In one to three sentences, explain why the GPT-2 tweet classification notebook keeps only the `text` and `keyword` features.

Source extract →
⁂

# GPT Model for Disaster Tweet Classification

In this Notebook, we will train a GPT-2 model to classify tweets as disaster-related or not. We will use the original raw `train.csv`, without any cleaning of data, to train the GPT-2 model because we want to evaluate if it is worth our time training this model at all. If it does not achieve significantly better results, we will most likely not continue fine-tuning the GPT-2 model and stick to our initial classification models. 

We also decided to drop all other features except `text` and `keyword` because they have already been proven to be important features and that the other features are either dirty or are numerical data which GPT-2 does not take in.

## Import the necessary Libraries

In [1]:
import pandas as pd
import torch
from sklearn.model_selection import train_test_split
from sklearn.metrics import accuracy_score
from transformers import GPT2Tokenizer, GPT2Config, GPT2ForSequenceClassification, TrainingArguments, Trainer, TextClassificationPipeline
import re

## Load the Dataset

In [2]:
# Concatenate keyword and text so that it can be passed to GPT-2 model as input
def concatenate_keyword_text(file_path):
    data = pd.read_csv(file_path)
    data['keyword_text'] = data['keyword'].fillna('') + ' ' + data['text']
    return data

train = concatenate_keyword_text('../preprocessing/train.csv')
test = concatenate_keyword_text('../preprocessing/test.csv')

train_data = train.copy()
test_data = test.copy()

# Split the training data into train set and validation set
X_train, X_val, y_train, y_val = train_test_split(train_data["keyword_text"], train_data["target"], test_size=0.2, random_state=42)

## Load and Prepare GPT-2 Model

In [3]:
# Load the GPT-2 tokenizer, model, and configuration
tokenizer = GPT2Tokenizer.from_pretrained("gpt2")

⁂

[Stored data entries]
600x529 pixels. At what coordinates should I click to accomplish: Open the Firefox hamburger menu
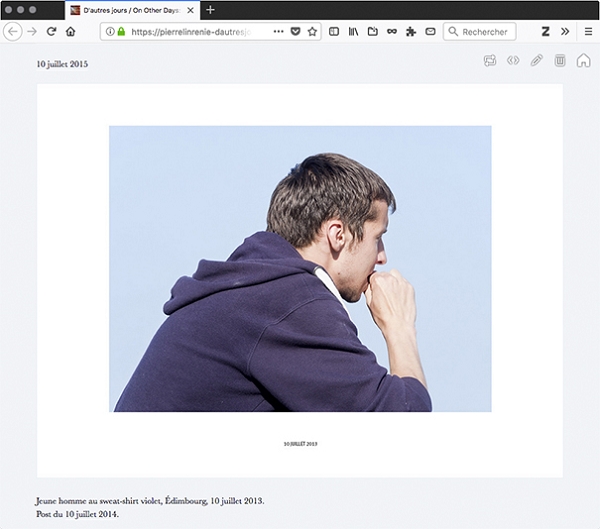tap(588, 32)
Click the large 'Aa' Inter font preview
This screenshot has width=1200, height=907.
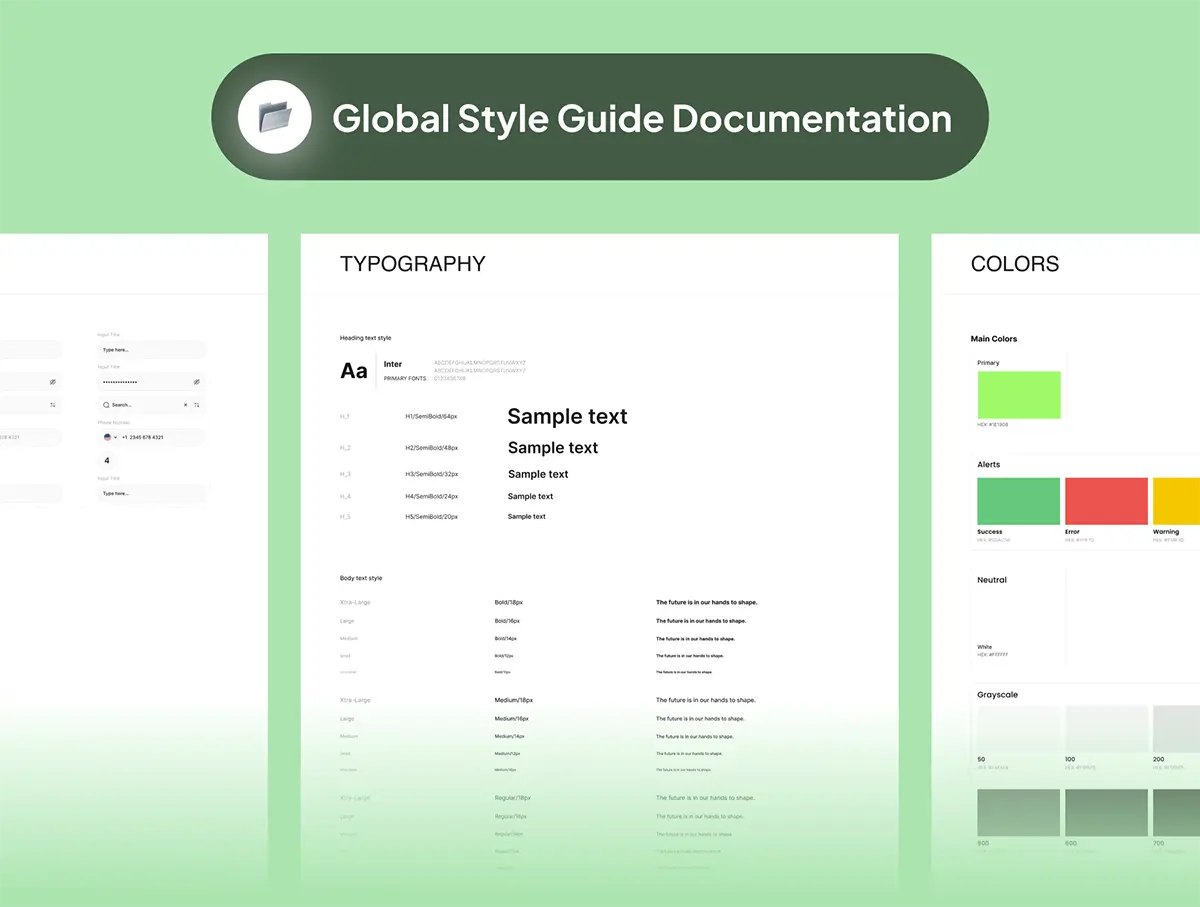(354, 371)
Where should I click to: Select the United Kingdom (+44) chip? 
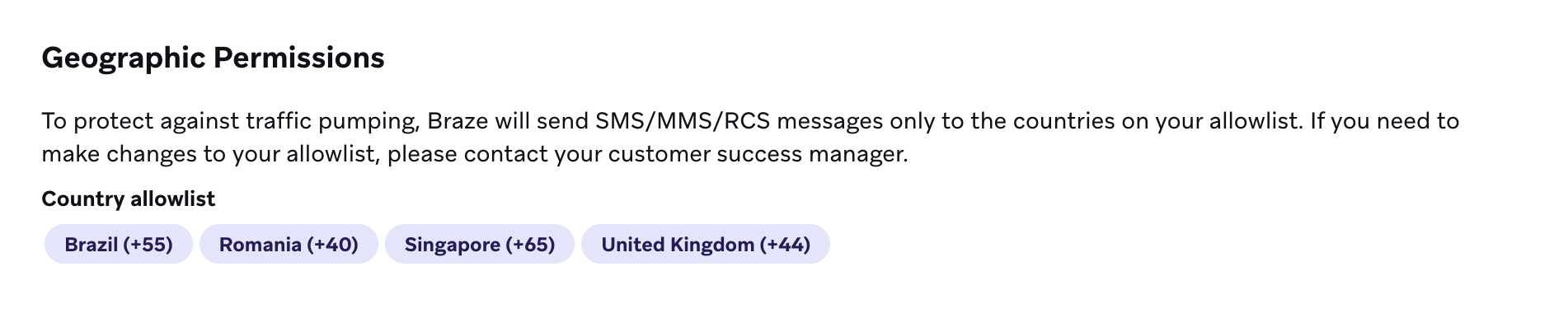coord(706,245)
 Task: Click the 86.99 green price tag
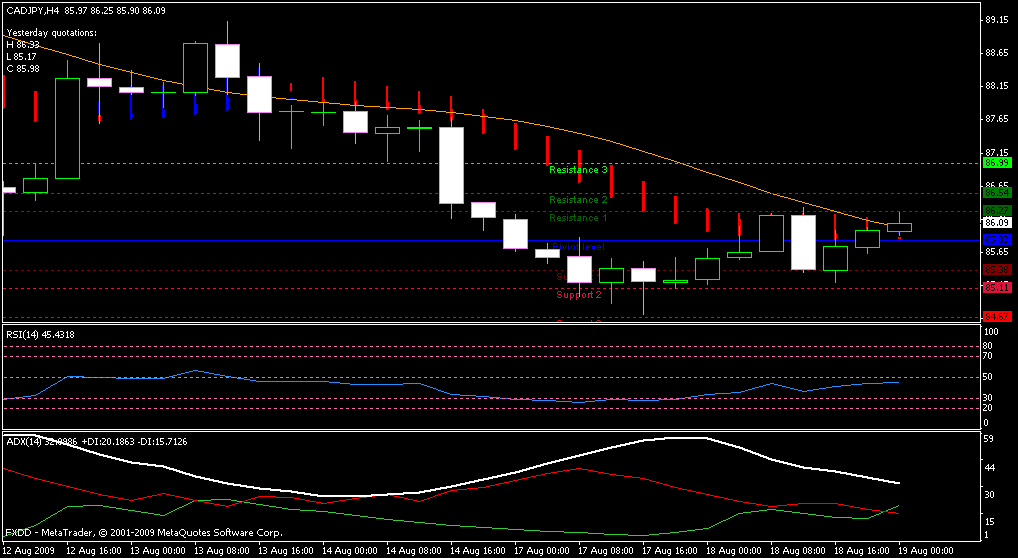pos(995,163)
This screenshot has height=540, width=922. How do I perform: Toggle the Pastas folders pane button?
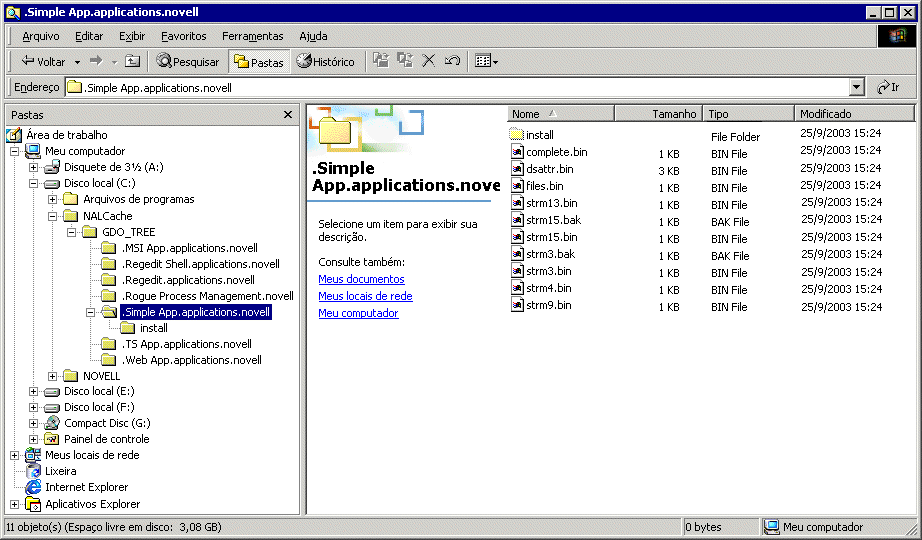click(x=258, y=61)
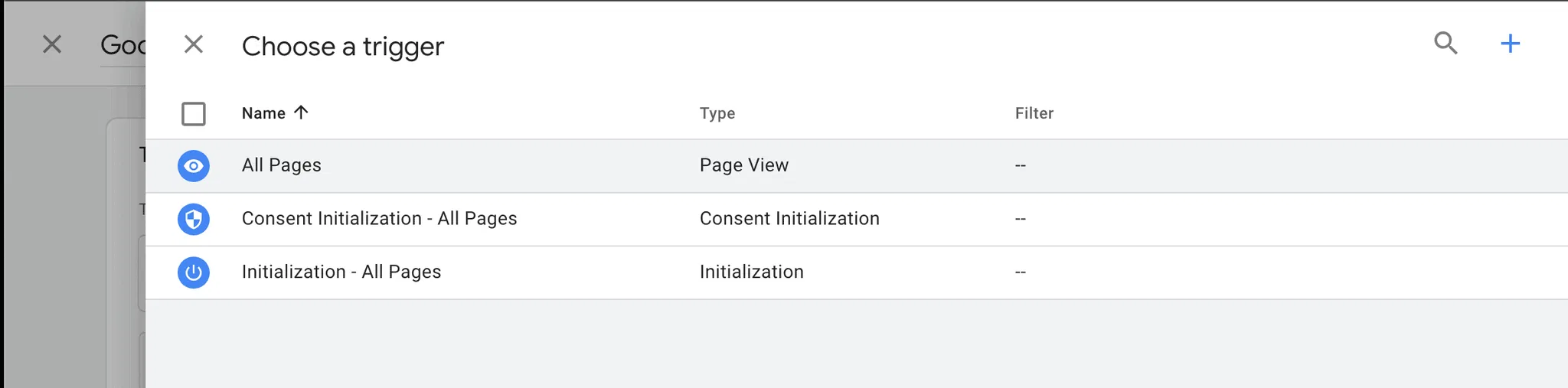Click the eye icon for All Pages
The width and height of the screenshot is (1568, 388).
[194, 166]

⁂

Response for this exercise →
Only `text` and `keyword` are kept because they have already been proven to be important features. The other features are either dirty or are numerical data, which GPT-2 does not take in.